What opportunities do you plan to tackle in terms of vending technologies?

That’s difficult to answer since the technology is just coming out, and it seems to be coming out at a fast pace. Typically, vending has a bad rap. If you ever watch TV programs or movies, you always see people banging on the machines because something won’t come out. So, I think there is an opportunity in the market to upgrade to newer items. Many operators, especially larger ones, are all linked electronically with their machines so they know what’s going on with vending machines in real time. Crane is coming out with a new machine with a touchscreen capability, and we’ve already gotten orders for those just because people see the advantage of having something that looks like a TV or a tablet. If you see a nice, new, modern-looking machine and it is the easy to use and sometimes fun, you can look at it, and say yes, that’s going to work. I’m not going to lose my money. Our company wants to make sure that our customers are, and remain successful. If they are successful then we are successful. It’s not only our customers getting new accounts or expanding, but it’s increasing the business in their current accounts. As for cashless payment, we are definitely taking that into serious consideration. I think debit, more so than credit, will take off because the younger generations don’t think of using their credit cards for such small purchases.

Where do you see vending as an industry headed in the future?

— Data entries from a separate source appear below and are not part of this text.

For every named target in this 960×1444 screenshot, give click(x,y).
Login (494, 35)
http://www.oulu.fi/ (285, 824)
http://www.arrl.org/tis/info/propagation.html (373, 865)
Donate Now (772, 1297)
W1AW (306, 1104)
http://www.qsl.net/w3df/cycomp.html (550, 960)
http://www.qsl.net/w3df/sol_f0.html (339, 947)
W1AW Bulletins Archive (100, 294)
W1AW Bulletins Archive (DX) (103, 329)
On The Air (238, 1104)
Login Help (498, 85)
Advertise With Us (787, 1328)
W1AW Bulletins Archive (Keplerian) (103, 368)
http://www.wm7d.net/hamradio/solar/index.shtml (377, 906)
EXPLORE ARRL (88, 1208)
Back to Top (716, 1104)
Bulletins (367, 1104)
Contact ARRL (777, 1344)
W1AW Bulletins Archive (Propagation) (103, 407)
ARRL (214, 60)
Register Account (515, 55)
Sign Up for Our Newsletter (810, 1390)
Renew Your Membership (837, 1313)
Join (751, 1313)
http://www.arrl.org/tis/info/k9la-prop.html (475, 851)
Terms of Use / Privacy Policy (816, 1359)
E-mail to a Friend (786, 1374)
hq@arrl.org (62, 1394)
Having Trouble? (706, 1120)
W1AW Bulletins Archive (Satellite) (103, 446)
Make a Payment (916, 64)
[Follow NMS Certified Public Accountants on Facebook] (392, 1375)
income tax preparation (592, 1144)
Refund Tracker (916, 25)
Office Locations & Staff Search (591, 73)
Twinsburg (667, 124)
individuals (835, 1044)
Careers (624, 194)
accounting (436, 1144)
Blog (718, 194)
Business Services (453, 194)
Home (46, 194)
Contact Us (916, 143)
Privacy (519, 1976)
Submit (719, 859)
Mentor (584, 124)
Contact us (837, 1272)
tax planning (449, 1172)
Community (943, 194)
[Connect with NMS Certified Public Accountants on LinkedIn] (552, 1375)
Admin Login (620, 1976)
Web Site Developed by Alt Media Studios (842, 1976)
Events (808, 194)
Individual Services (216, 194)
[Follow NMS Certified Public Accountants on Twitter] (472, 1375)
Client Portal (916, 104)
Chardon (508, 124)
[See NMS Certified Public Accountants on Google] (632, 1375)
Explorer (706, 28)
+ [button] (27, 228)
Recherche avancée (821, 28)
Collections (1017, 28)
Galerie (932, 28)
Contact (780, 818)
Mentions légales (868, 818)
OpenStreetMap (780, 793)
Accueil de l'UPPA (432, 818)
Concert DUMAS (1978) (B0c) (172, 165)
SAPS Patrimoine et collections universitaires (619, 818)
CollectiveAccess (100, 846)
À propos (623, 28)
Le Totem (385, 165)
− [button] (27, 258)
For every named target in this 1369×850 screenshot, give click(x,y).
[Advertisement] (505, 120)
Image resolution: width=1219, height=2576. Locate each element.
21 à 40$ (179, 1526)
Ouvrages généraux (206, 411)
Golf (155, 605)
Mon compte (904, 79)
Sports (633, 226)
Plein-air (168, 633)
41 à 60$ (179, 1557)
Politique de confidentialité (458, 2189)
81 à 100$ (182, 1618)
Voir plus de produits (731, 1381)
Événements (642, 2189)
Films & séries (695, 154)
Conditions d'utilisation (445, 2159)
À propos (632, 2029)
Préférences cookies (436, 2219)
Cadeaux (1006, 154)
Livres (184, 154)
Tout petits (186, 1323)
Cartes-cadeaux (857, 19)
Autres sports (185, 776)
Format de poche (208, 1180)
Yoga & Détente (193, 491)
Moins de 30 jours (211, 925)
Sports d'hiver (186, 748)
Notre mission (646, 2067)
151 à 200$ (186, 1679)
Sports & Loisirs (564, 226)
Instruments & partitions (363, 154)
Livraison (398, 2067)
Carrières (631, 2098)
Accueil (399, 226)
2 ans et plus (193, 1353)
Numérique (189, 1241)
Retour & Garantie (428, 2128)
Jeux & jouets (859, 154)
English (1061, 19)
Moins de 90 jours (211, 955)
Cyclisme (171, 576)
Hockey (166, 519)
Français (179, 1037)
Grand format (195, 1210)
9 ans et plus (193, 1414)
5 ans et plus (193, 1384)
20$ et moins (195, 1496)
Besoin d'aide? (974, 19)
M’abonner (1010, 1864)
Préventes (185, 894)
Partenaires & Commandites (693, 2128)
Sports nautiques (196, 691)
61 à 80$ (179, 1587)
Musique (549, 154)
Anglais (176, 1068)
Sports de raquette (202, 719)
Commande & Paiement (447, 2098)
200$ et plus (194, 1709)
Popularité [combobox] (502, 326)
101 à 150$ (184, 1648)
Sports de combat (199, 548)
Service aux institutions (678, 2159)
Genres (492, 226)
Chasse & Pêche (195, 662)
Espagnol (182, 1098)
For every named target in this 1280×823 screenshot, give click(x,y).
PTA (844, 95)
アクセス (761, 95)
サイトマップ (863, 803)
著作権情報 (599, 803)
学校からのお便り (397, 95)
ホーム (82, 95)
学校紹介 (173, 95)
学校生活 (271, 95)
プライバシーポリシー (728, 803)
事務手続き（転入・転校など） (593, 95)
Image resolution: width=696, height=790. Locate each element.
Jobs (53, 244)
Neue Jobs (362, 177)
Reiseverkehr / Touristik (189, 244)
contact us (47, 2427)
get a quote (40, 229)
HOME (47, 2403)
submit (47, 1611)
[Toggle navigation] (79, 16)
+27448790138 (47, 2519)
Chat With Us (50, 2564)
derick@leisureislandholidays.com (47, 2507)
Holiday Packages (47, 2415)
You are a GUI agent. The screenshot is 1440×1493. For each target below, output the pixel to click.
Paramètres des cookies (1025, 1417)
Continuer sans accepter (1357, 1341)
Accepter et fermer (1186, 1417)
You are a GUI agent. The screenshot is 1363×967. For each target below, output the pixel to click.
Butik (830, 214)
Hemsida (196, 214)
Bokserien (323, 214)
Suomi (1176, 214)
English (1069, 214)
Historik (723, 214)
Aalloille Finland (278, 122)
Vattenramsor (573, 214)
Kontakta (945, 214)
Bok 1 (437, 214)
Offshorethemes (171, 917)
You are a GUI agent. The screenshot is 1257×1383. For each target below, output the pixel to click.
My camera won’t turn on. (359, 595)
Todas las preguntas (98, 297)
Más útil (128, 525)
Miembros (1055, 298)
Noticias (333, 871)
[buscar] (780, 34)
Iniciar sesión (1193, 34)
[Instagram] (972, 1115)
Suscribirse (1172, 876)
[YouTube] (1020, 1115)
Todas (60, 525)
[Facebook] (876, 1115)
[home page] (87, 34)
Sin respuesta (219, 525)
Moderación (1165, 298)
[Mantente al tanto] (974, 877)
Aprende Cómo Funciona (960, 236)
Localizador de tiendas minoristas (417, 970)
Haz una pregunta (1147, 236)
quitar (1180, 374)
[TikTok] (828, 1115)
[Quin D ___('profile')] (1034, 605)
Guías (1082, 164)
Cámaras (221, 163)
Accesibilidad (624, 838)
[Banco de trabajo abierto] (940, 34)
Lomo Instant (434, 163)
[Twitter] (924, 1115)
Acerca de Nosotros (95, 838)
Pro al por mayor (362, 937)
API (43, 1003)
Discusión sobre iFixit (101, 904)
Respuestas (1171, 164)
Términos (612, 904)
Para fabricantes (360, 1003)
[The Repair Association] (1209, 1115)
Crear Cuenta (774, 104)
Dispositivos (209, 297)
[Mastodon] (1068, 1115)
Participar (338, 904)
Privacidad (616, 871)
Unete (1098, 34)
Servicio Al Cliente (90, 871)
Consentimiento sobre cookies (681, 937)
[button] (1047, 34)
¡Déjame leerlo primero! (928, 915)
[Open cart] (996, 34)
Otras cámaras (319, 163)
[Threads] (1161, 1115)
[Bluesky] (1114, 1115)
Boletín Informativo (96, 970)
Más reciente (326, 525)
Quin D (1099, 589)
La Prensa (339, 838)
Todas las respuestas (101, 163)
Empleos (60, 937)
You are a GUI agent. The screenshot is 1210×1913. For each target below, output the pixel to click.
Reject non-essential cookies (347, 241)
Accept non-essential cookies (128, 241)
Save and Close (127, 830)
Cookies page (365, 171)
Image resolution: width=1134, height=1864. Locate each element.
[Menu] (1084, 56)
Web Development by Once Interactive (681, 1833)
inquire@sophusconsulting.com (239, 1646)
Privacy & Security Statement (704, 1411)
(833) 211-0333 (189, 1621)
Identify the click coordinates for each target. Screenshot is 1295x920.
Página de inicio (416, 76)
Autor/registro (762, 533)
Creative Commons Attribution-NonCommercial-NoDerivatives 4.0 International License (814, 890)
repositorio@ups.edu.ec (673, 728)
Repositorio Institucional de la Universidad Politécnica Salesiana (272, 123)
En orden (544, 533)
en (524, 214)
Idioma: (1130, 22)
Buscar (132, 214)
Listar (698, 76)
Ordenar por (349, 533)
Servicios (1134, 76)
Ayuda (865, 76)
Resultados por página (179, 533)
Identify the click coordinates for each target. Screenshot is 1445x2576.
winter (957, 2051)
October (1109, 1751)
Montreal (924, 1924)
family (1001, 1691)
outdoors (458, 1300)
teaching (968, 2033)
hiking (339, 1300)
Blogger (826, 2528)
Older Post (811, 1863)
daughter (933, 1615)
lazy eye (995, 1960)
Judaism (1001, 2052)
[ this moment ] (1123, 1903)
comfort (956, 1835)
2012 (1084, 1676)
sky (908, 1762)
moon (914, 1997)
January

I think there’s an opportunity to vend different items such as cheese, umbrellas and other items you wouldn’t normally expect to find in a machine. It all comes back to trust. I think ultimately the customer needs to trust that if they put their money or use their debit card they are going to get the product they want. So some of the products that appear in vending machines make a lot of sense, while others are a bit more difficult to market. If someone is trying to vend sunglasses for example, it’s very difficult to for someone to put their faith that they are going to get a good pair of sunglasses because they can’t try them on and see what they are like. On the other hand, we’ve sold a number of machines to car washes for vending out Armor All, wipes, shammys and air fresheners. It’s a different area, but this is an example of a product that consumers can put their faith in.

Are today’s vending end users more educated than in the past?

They are definitely more educated, especially with date codes. People are ensuring their product is fresh, and checking the labels to see the nutritional value. There’s also the movement towards healthier vending options. This is very difficult to ask of operators because many people are asking for healthier options, but few will actually go out and purchase these healthy products. People still want their Mars bars, and people still want their Cheezies. The best thing an operator can do in this situation is offer a variety so consumers can choose. Also, finding a healthy choice that is tasty, not too pricey and doesn’t have an extremely short shelf life is quite difficult.

Pifko is hard at work expanding his new business, and working with the old owner to get a feel for his new environment. When he isn’t working you will probably find him on a nearby racetrack. “I’m involved in car racing,” he says with a laugh during a phone interview. “I do some field staff work, timing and scoring. Many people know that if I’m away on a weekend I’m at a racetrack somewhere.” 

Editor’s note: This interview has been condensed and edited.